Exercise goal: Only the lines from the start of the data below through the line that contains "You are a computer-use agent. 544x410 pixels." are to be copied, exactly and without pictures.

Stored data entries

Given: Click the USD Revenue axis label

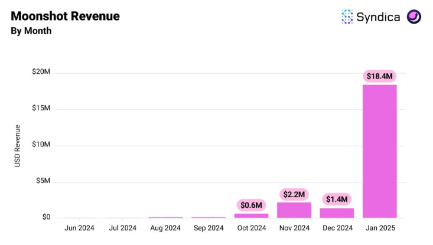Looking at the screenshot, I should (17, 145).
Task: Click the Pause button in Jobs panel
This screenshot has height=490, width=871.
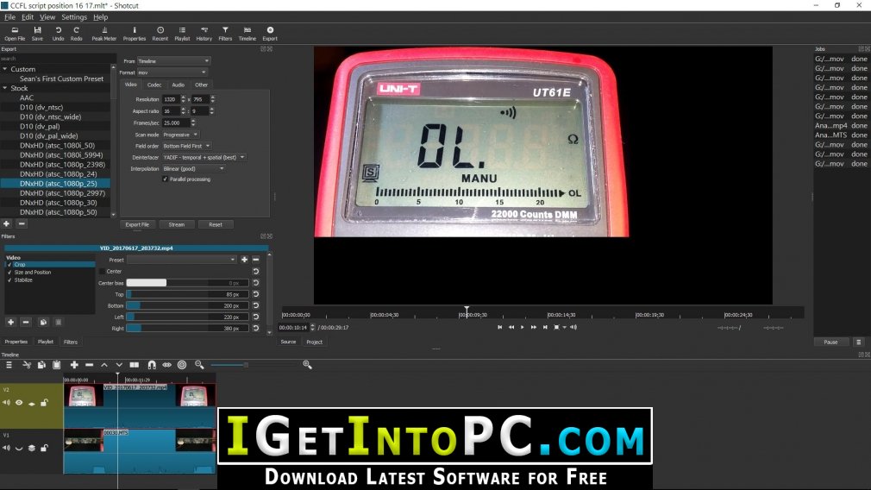Action: pos(831,342)
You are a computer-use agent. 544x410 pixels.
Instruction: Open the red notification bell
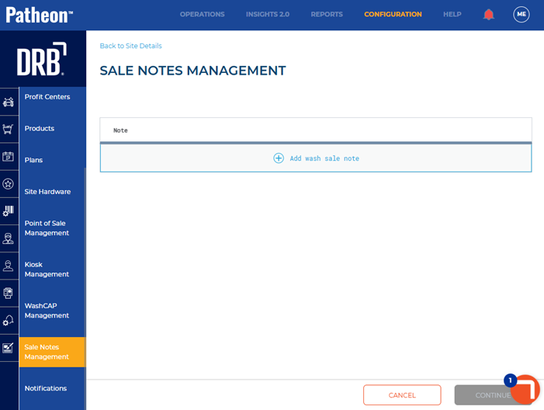coord(488,14)
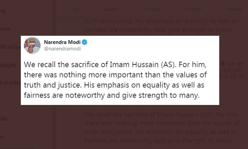Open Profile in the left sidebar

click(x=4, y=119)
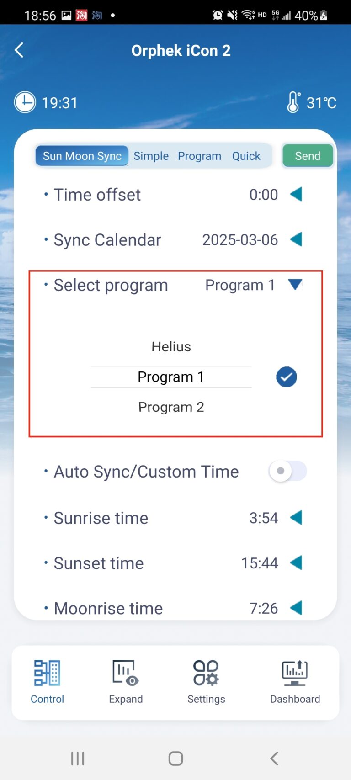Tap the blue checkmark confirming Program 1
This screenshot has width=351, height=780.
(287, 377)
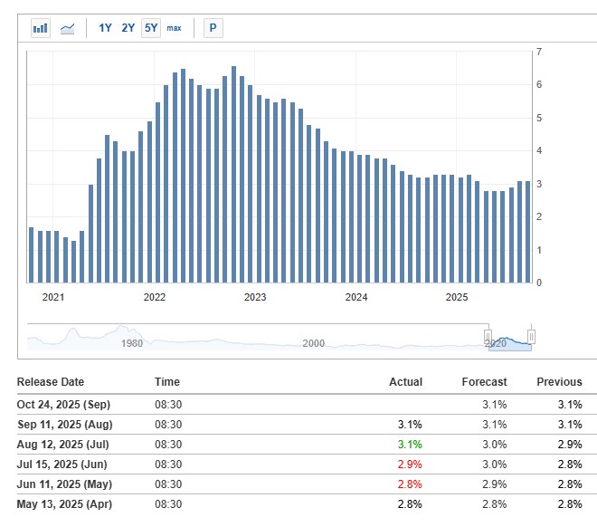The width and height of the screenshot is (597, 527).
Task: Click the Release Date column header
Action: click(x=51, y=382)
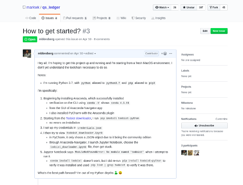Click the green New issue button
Screen dimensions: 243x185
click(219, 31)
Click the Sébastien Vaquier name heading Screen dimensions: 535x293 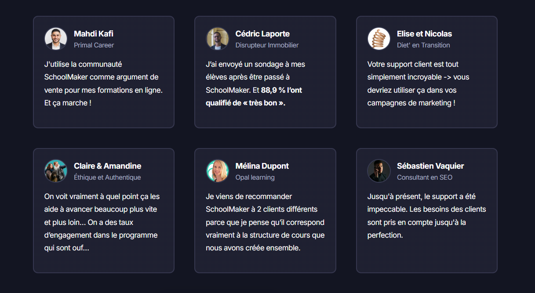click(x=430, y=166)
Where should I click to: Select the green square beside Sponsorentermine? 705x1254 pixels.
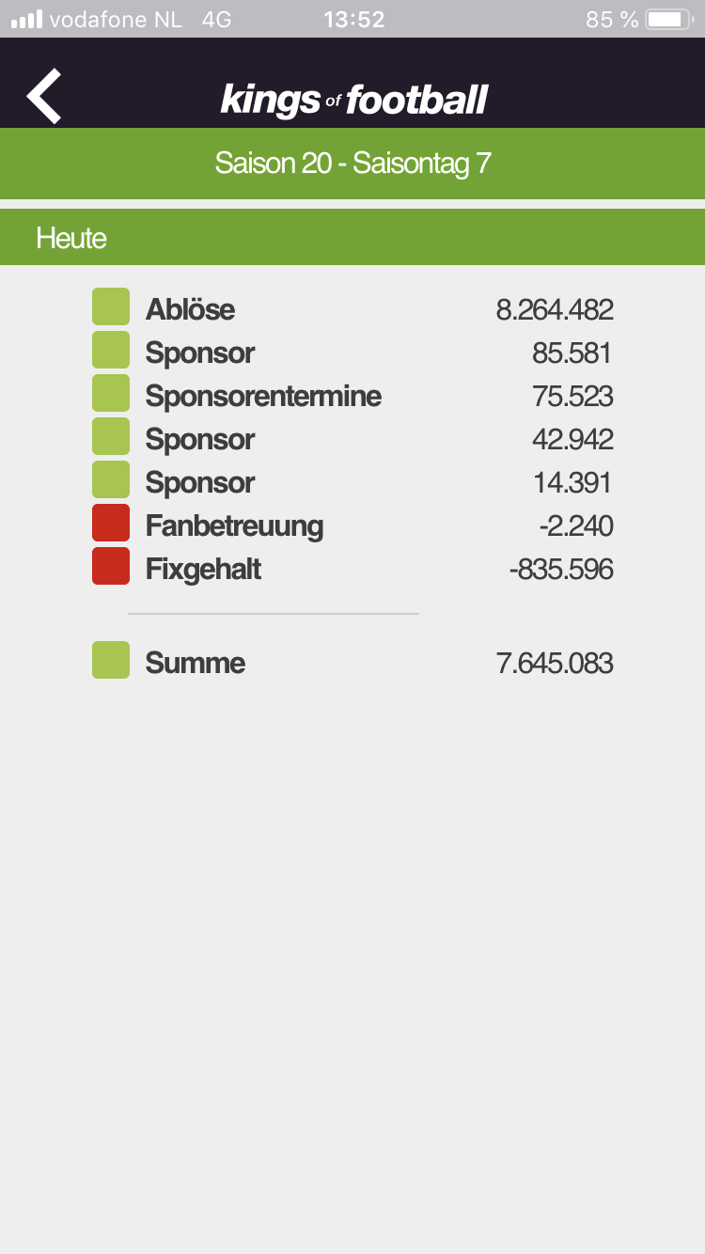pos(111,394)
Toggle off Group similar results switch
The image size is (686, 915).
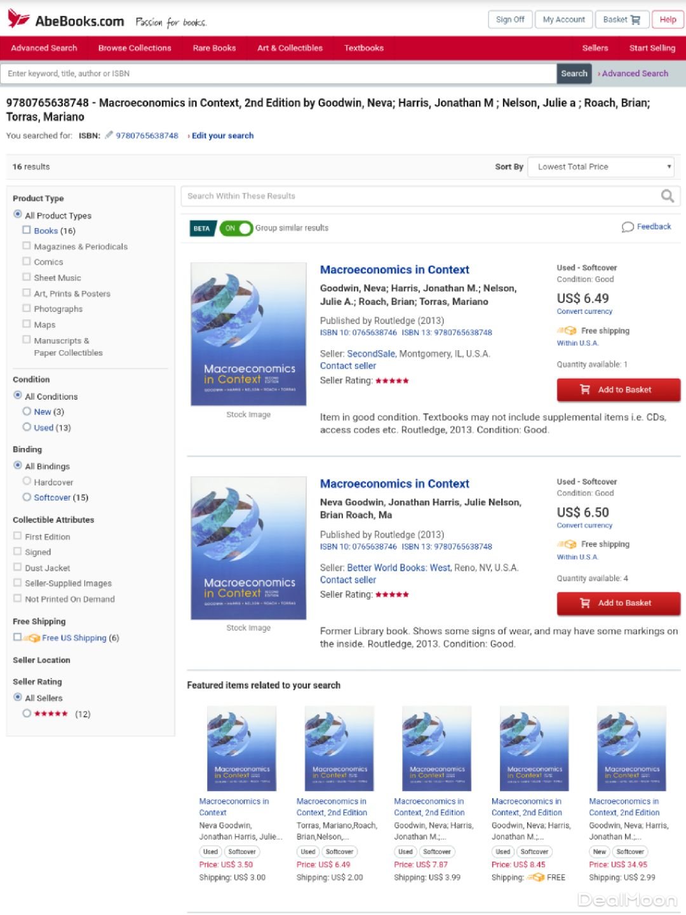pos(236,228)
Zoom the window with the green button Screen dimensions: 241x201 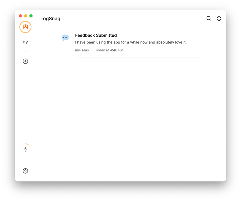(31, 16)
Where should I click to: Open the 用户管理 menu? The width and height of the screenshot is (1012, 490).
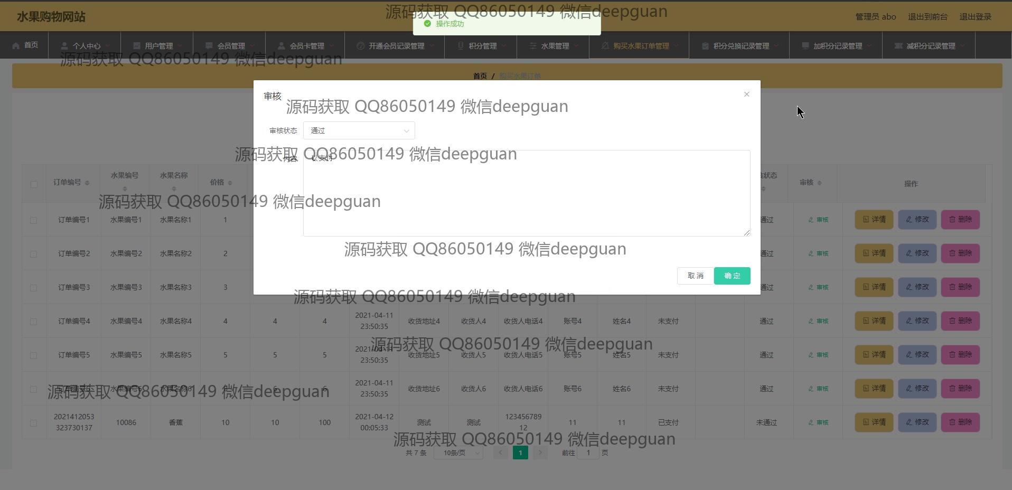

Output of the task:
Given: Click the USD Revenue axis label

Looking at the screenshot, I should (17, 145).
Task: Click the Pause button in Jobs panel
This screenshot has height=490, width=871.
Action: pos(831,342)
You are a computer-use agent. 544x410 pixels.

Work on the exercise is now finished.